His past records showed normal blood counts, erythrocyte sedimentation rate, random blood sugar levels, antinuclear antibody titres and non reactive Venereal Disease Research Laboratory (VDRL) values. His echocardiography was also normal. A cerebral angiography was performed, which showed total occlusion of the right internal carotid artery, with the intracranial views showing multiple collaterals which appeared like a “puff of smoke”, which suggested a diagnosis of MMD [Table/Fig-3 and 4].

Fundus photograph showing a pale optic disc with attenuated retinal vessels in right eye and normal left eye fundus

Fundus fluorescein angiography showing delayed retinal arterial filling in right eye (at 26 seconds after dye injection) compared to left eye (at 24 seconds after dye injection)

The patient was started on antiplatelet drugs (a combination of aspirin and clopidogrel) and has been on follow-up for the past 6 months, without any new ocular or cerebrovascular events.

DISCUSSION

Moya moya disease is commonly seen in the Japanese population [14] but it can also occur in other populations [15,16]. It can present as a paediatric or an adult form, each with varied clinical presentations.
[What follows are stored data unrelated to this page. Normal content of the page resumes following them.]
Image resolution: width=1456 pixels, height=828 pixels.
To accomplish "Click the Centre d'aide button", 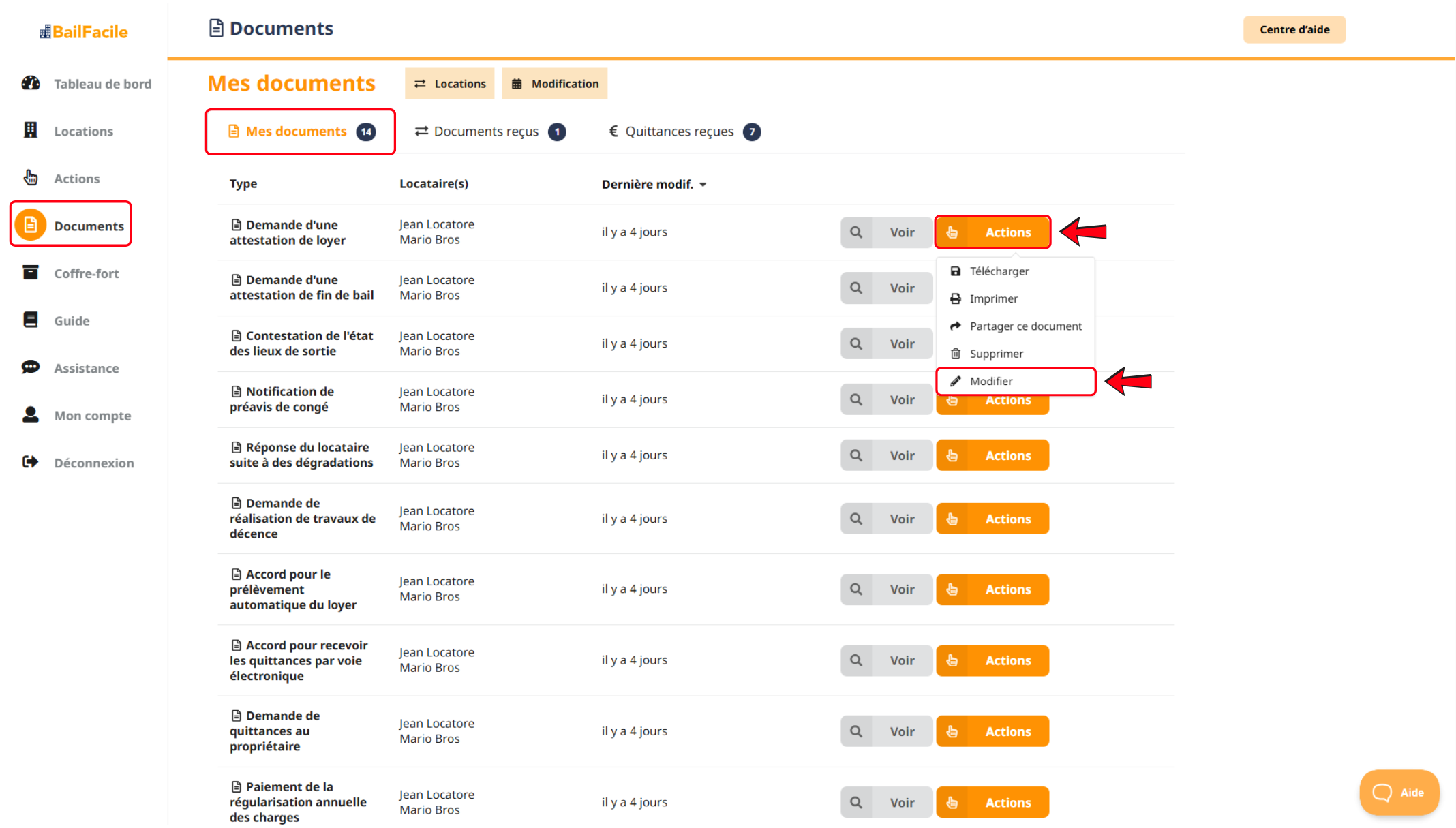I will (1294, 29).
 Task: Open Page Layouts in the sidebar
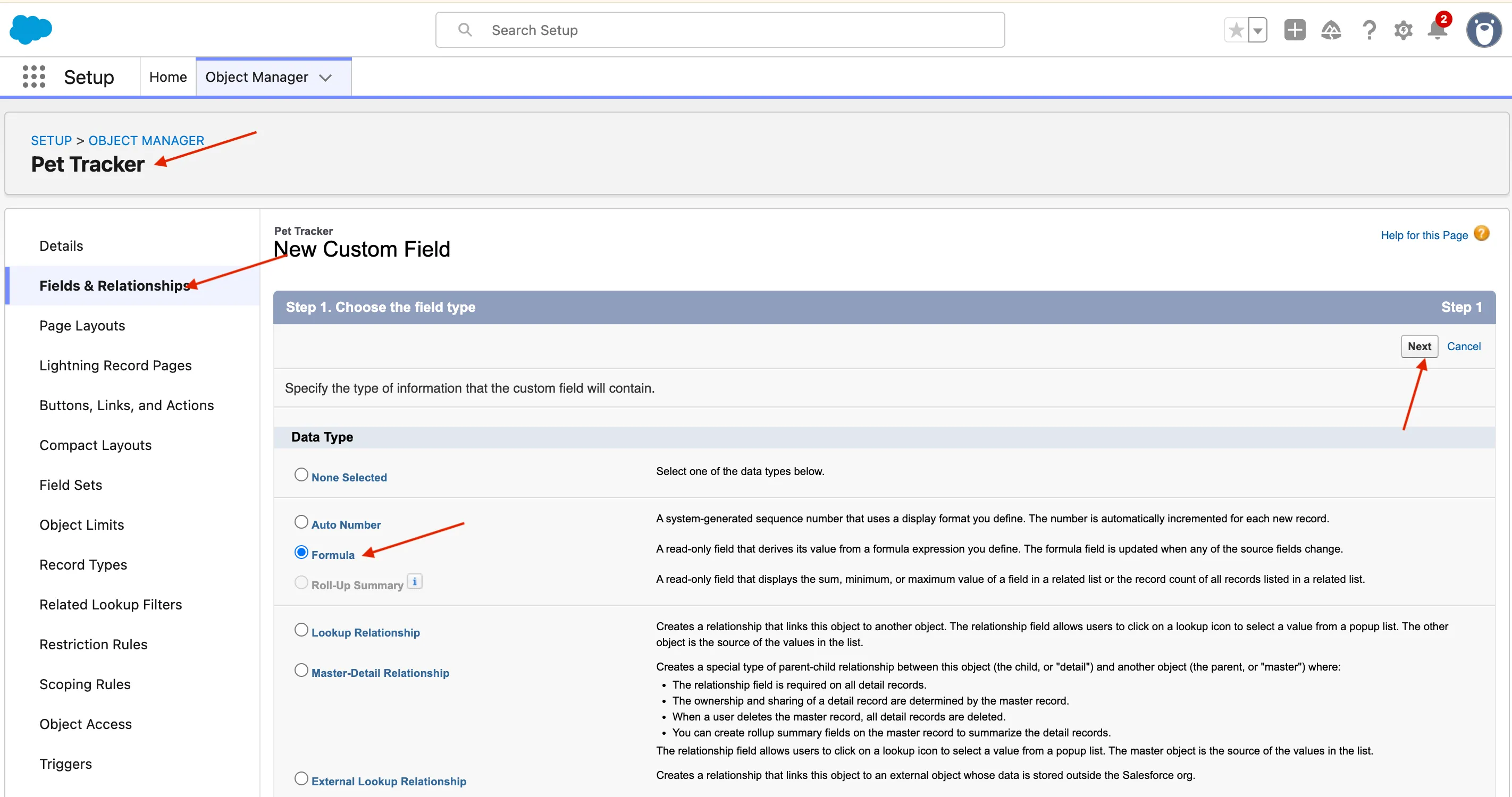(x=82, y=326)
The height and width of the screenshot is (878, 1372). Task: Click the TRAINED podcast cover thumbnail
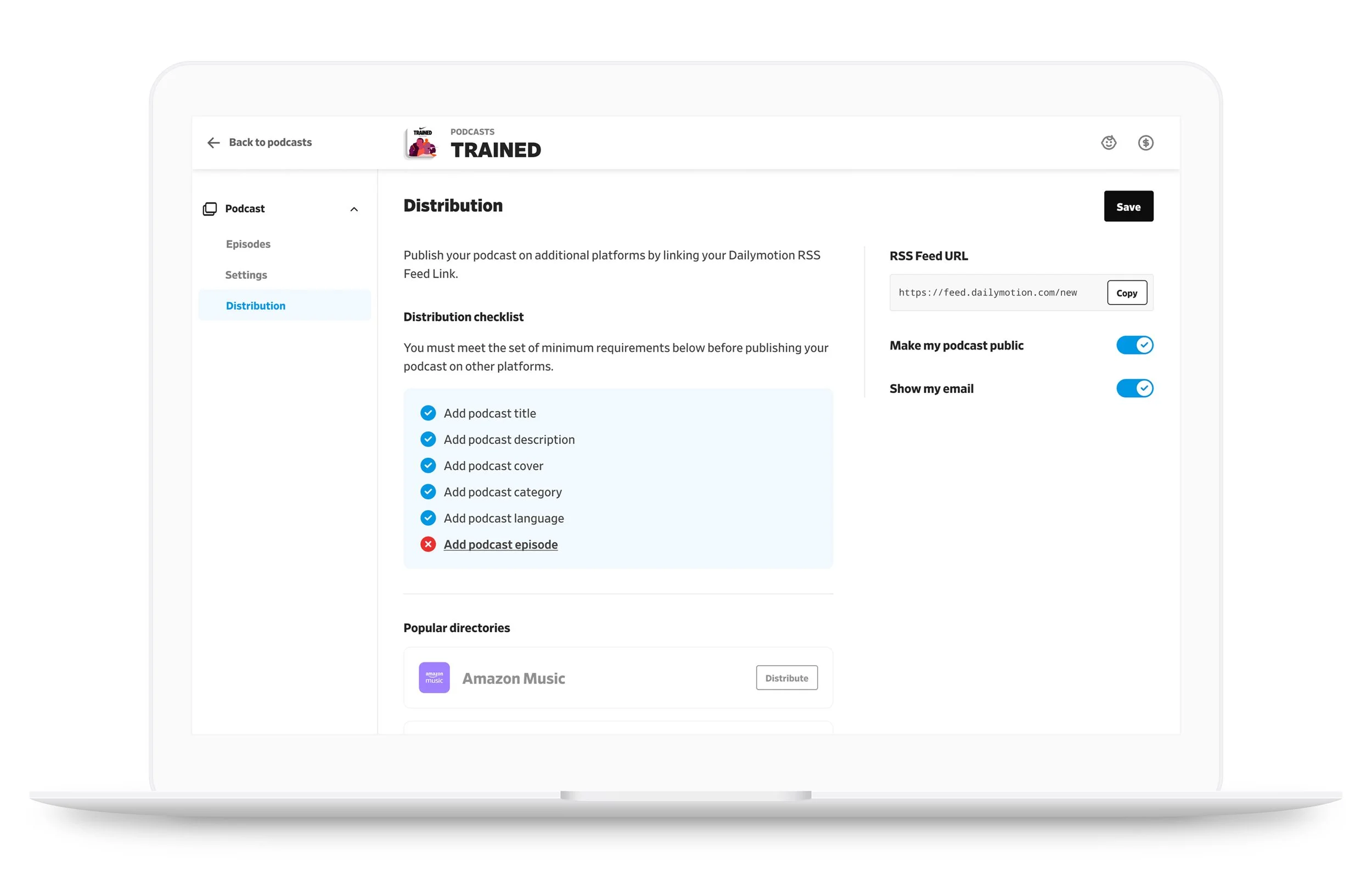421,143
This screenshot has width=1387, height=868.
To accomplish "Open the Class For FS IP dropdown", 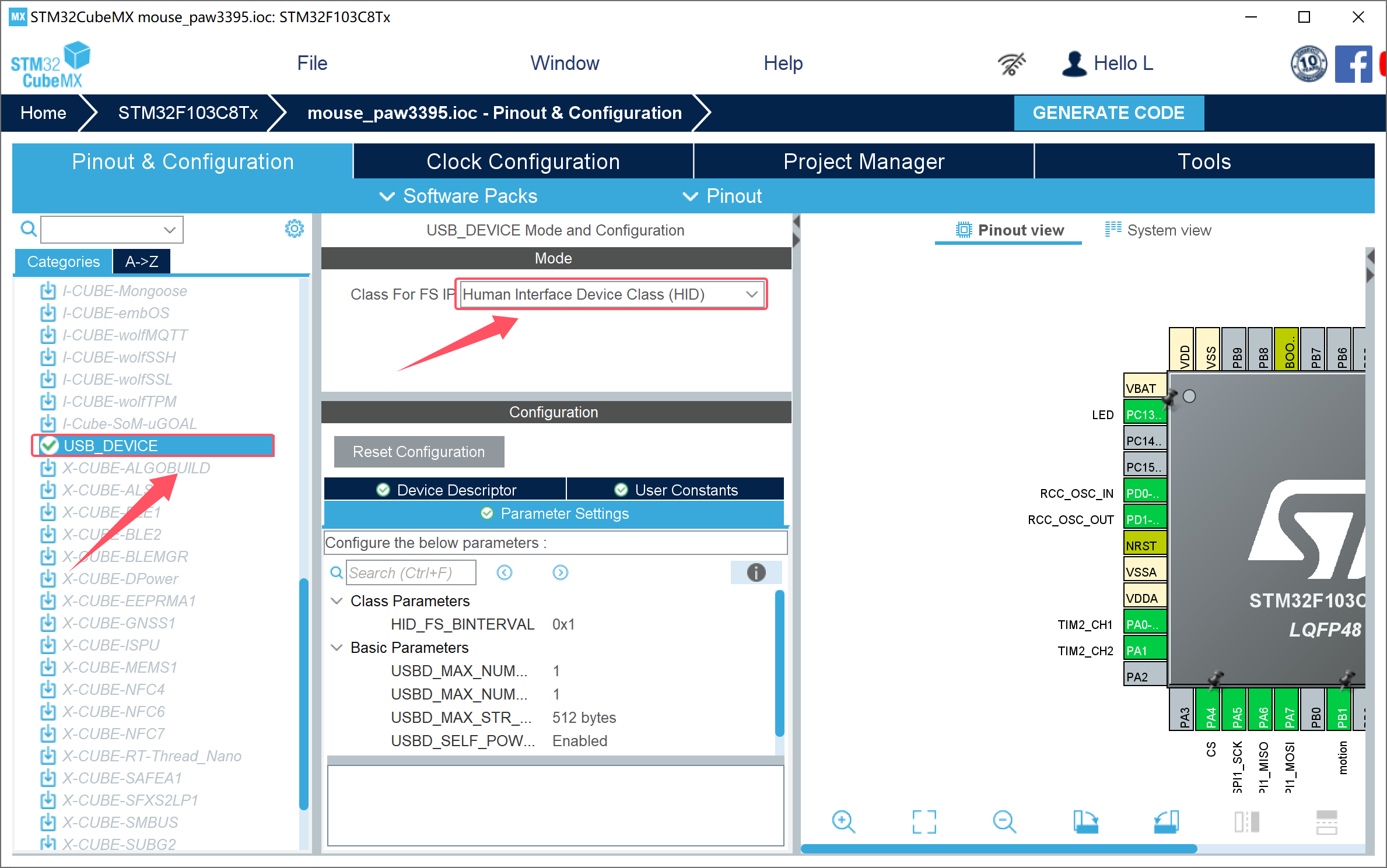I will [x=611, y=294].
Children present with repeated ischaemic events and adults present with haemorrhagic events [17]. The disease causes progressive occlusion of the circle of Willis, with abnormal dilated collateral vessels on cerebral angiography, which look like “a puff of cigarette smoke” (moya moya) [18].

The ocular manifestations of MMD are rare but they are varied in presentation. Noda et al evaluated 4 MMD patients with the ocular symptoms of amaurosis fugax, a decreased visual acuity, hemianopia and diplopia, but found no significant ocular findings [1]. Some ocular malformations like morning glory disc anomaly [2], microphthalmos [2], optic nerve hypoplasia [2], retinochoroidal coloboma [2], iris hypoplasia [3] and Peter’s anomaly [4], have been reported in paediatric MMD. A child with ocular ischaemic syndrome was diagnosed over the follow-up, to have MMD [5].

Ocular perfusion anomalies in adult MMD have been reported only in 2 cases in the literature. Chen et al., reported a case of anterior ischaemic optic neuropathy in a patient who had undergone an internal to external carotid artery bypass with a normal cerebral perfusion [6]. Ushimura et al., reported a pregnant woman with MMD in the fourth month of her gestation, with a sudden ophthalmic artery occlusion [7]. A retinal artery occlusion with an evidence of recanalization was seen in a 12 year old girl who also had positivity of the dual antineutrophil cytoplasmic antibodies [2]. Few cases of hemi CRAO, chorioretinal retinal atrophic patches, acute CRAO and central retinal vein occlusion, which were associated with MMD, have been reported [912]. Goodwin et al., have reported a case of sickle cell disease which was associated with MMD [13]. Our case presented with the clinical features of CRAO / ophthalmic artery occlusion with a pale optic disc and attenuated retinal blood vessels. But FFA helped in diagnosing CRAO because of the presence of a delayed retinal vascular filling in the presence of a normal choroidal flush. CRAO is rare in patients who are younger than 50 years of age and in the younger patients, emboli from the heart is the major cause. The highlight of this case is that MMD, as a cause of CRAO, is rare and MMD being a disease which is predominantly seen in the Japanese population, the association of MMD with CRAO in an Indian patient makes it a rare occurrence.